IMO, this would break what I perceive one of the main benefits of the REST approach — IDs would become something that can only be interpreted with out-of-band knowledge.

For example, in an RPC-style interface, IDs are simple parameters to methods:

Customer getCustomer(ID id);

If I have an id, I need to know that a) it is, indeed, a customer ID and b) that I have to call get getCustomer() method to retrieve more information. There’s no agreement, no uniformity to the interface.
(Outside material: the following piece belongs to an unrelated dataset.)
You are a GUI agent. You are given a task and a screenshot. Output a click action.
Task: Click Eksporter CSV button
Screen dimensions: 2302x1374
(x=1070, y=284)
In an XHTML document, a relation to a customer could be expressed as a link:

<a href="http://example.com/192879202039374738" />

Knowledge about XHTML means that I know <a> means a link, and the value of the href attribute contains a URL. In other words, using URIs to link to resources — hypermedia — is key for the uniform interface, and thus an essential part of REST.

On October 13, 2007 12:00 AM, Erik said:

I think people assume REST-ful links are mainly for related data or alternative formats. As I mentioned in Tim Ewald’s “wow” posts last April, it may not be practical for a message to even contain links to all potentially related resources. Also, no matter how good you make your URI constructs, it hasn’t been proven to me you can really eliminate the need for out-of-band knowledge.

But that’s a minor piece of what REST is all about. The primary reason, IMO to put links into a message is to direct a process. In other words, the links tell the caller how to transition a resource through its life-cycle. Taking a RESTful approach without developing a state transition strategy basically limits REST to CRUD.